Prime Minister Fayez al-Sarraj responded to the protests with a long speech, with the suspension of Interior Minister Fathi Bashagha, and with a Cabinet reshuffle. Salah Eddine al-Namrush became Defence Minister and Mohammad Ali al-Haddad, from Misrata, became the head of the army.

==September 2020==
Protests over "living conditions and power cuts" took place in Benghazi on 11 September 2020, including tyre burning and road blocks. Protests continued in Benghazi on 12 and 13 September, and started in Bayda, Sabha and Marj. Benghazi protestors set fire to a building used as headquarters by the LNA-associated authorities. The de facto LNA-associated government led by Abdullah al-Thani offered its resignation on 13 September 2020 in response to the protests.

On 13 September, two hundred protestors demonstrated in Tripoli in front of the Presidential Council against poor living conditions and calling for elections and political reform. Speakers at the protest objected to the appointment of Mohammed Bayou as head of a state-supported media organisation, claiming that he supported Khalifa Haftar.

On 16 September, Fayez al-Sarraj, head and prime minister of the Government of National Accord, stated that he would resign from his position by the end of October 2020.

Protests continued on 21 September in Benghazi by the Residents of the City of Benghazi calling for democracy and opposing corruption and on 24 September in Sug Juma, Tripoli and Zliten against cuts in electric power. The Benghazi protestors were attacked by Haftar supporters and one organiser went missing. The 24 September protests included road blocks and tyre burning.

A protest in Gharyan on 23 September called for the Gharyan municipal elections to be held.

==October 2020==
A protest in Sabha on 16 October criticised Haftar for poor living conditions in Sabha and the southern region in general, citing control of fuel supplies, growth of the black market and the shutdown of Sabha Airport.

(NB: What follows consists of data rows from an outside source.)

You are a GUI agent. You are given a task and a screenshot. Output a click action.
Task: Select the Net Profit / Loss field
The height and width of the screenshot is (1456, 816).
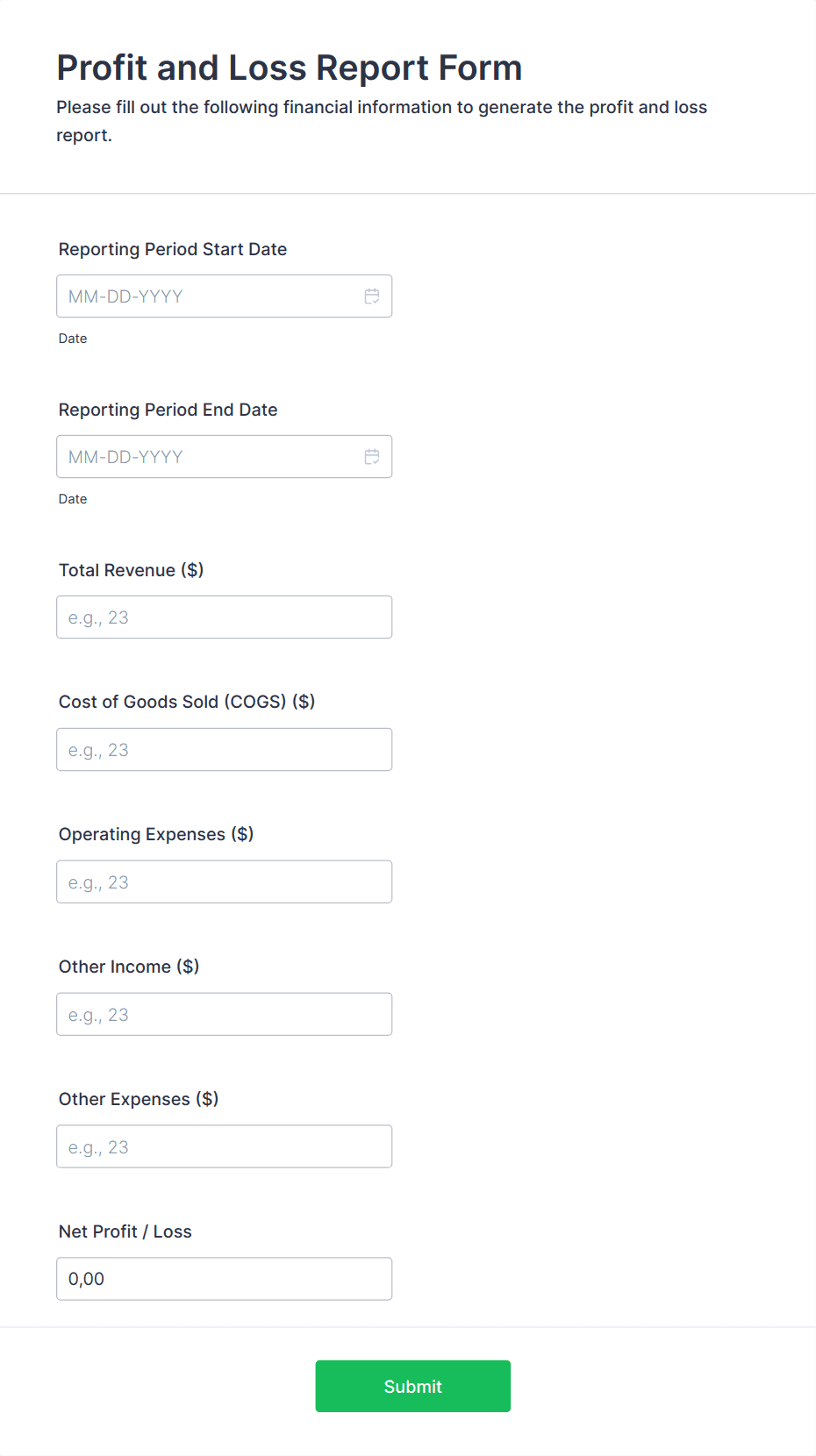224,1278
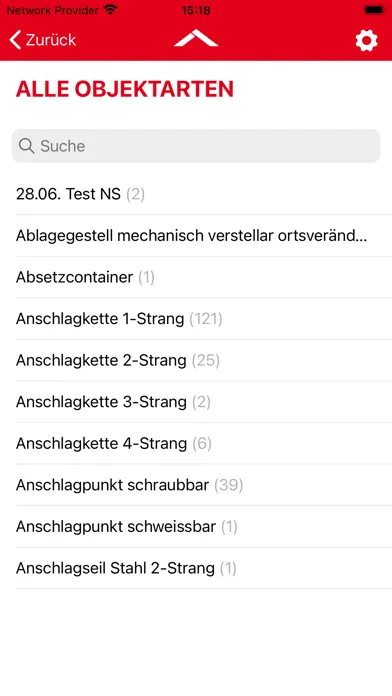This screenshot has width=392, height=696.
Task: Tap the back chevron arrow icon
Action: pyautogui.click(x=15, y=40)
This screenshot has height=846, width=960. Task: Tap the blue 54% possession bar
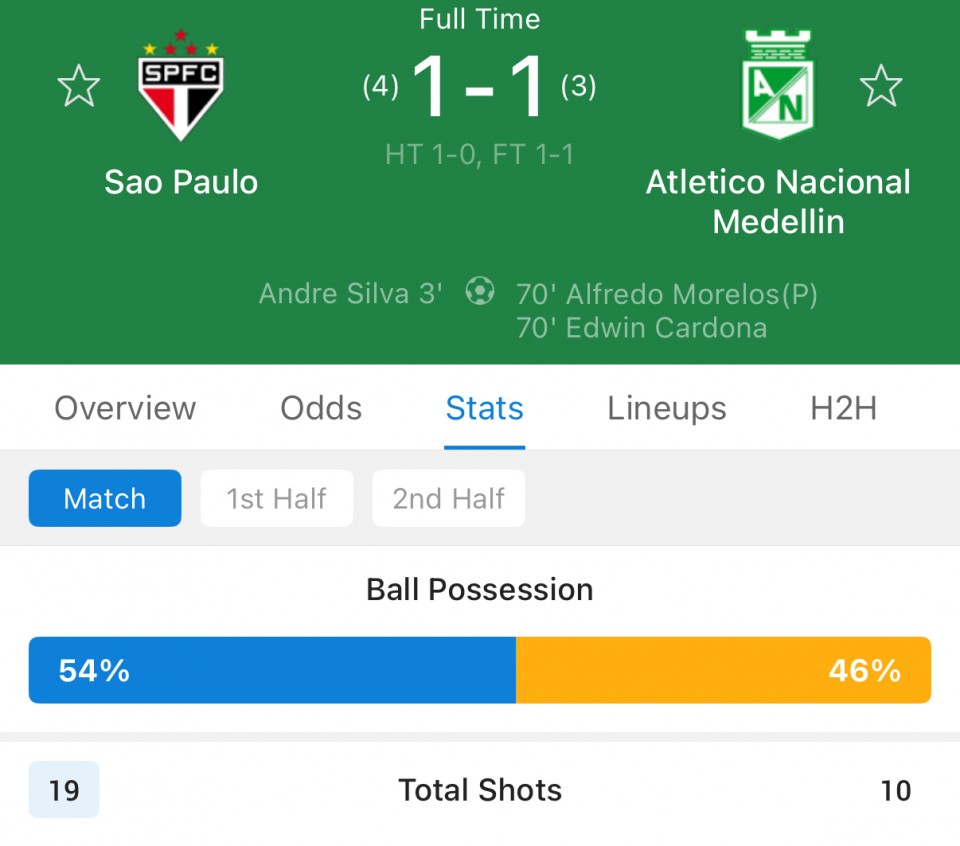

Protests and strikes were seen as widespread and nationwide with riots being held and the country seen at risk of a revolution by unknown commentators. Between 19 and 20 October, protests and riots against the government and the shortages on the nation occurred with no police involved but then, riot police took control of the protests in Tobruk and clashing with protesters in Benghazi. Peaceful demonstrations occurred throughout Libya between 22 and 27 October and led to shootings and quelling. Anti-France and a two-day anti-government movement was held in Tripoli.

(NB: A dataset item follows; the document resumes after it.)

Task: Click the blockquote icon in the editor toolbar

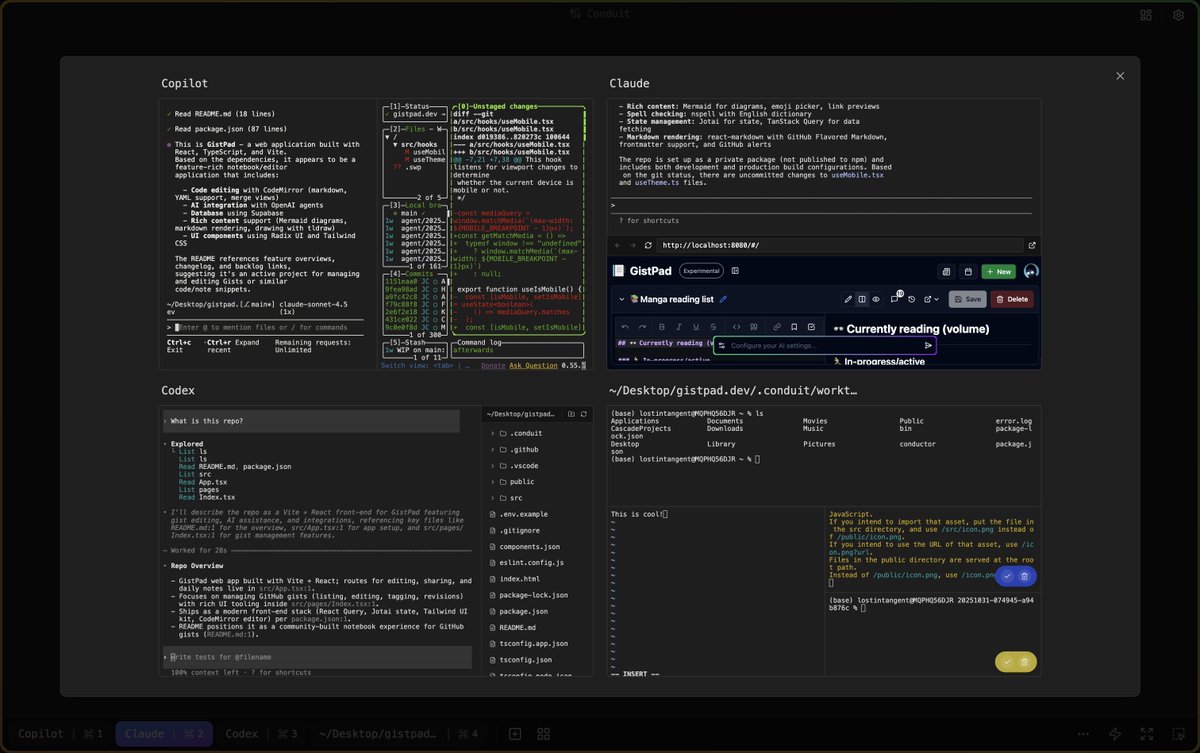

Strikes against power cuts saw hundreds attend on 29–30 October. It was met with tear gas and plastic bullets and riots was met with rubber bullets. Riots occurred on 29 October by workers and ended violently with clashes. The general strikes were the worse since August. Benghazi and Sirte was the areas that experienced the unrest, according to local Libyan media.

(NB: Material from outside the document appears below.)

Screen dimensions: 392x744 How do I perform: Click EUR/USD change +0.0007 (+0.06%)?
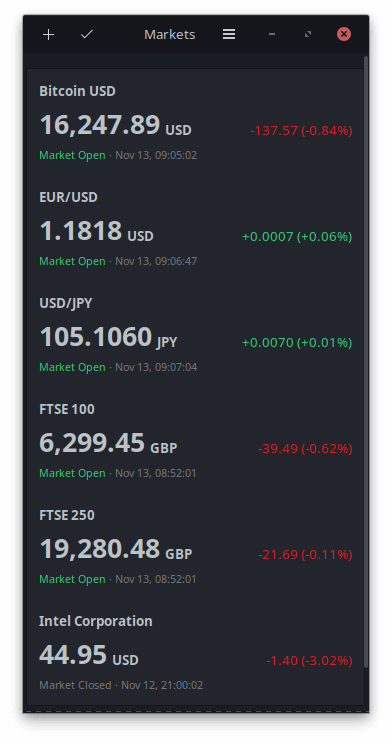coord(297,237)
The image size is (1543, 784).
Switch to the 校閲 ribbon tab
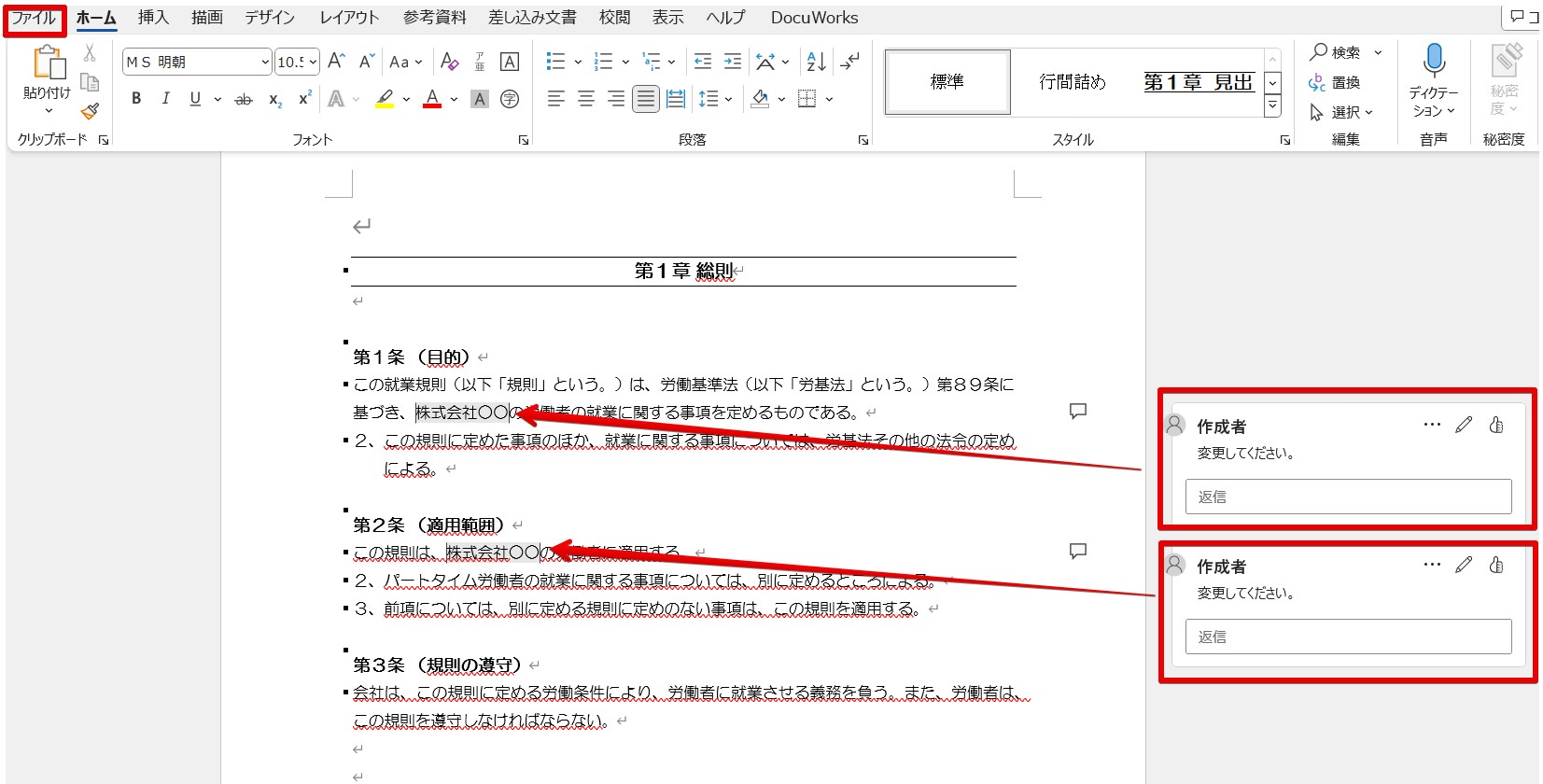click(x=614, y=18)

On 31 October 2020, Fayez al-Sarraj rescinded his decision to resign.

==Deaths and injuries==
The riots and protests in Libya made the United Nations and Amnesty International express "grave concern". The rival government to Khalifa Haftar resigned but on 31 October, refused and did not accept the resignation. At least four deaths, according to CNN, were committed and blood was also seen by witnesses on the streets of Benghazi. Thirteen injuries were reported in October alone by Libyan media and the opposition.

==Naming of revolt, slogans and fears of a revolution==
Revolution was being shouted on the streets of Misrata as police entered the critical stage of the protests. Amnesty International and the US and the European Union condemned the protests and considered protesters to stay calm. Fears of a revolution was sparked by the slogan "Thawra Liban Libia", meaning revolution in Libya, Libya and "Allahu Akbar" was heard during gunfire in clashes in early September. The protests were described numerously by international media and the Western world as "uprising against presidents Haftar and Al Sarraj" or the "revolt of victory" after the resignation of the eastern-backed government. Another popular slogan throughout the south of Libya which was heard after poor living conditions protests was Ash-shab yurid isqat an-nizam, referring to the popular slogan of the Arab summer and Arab spring.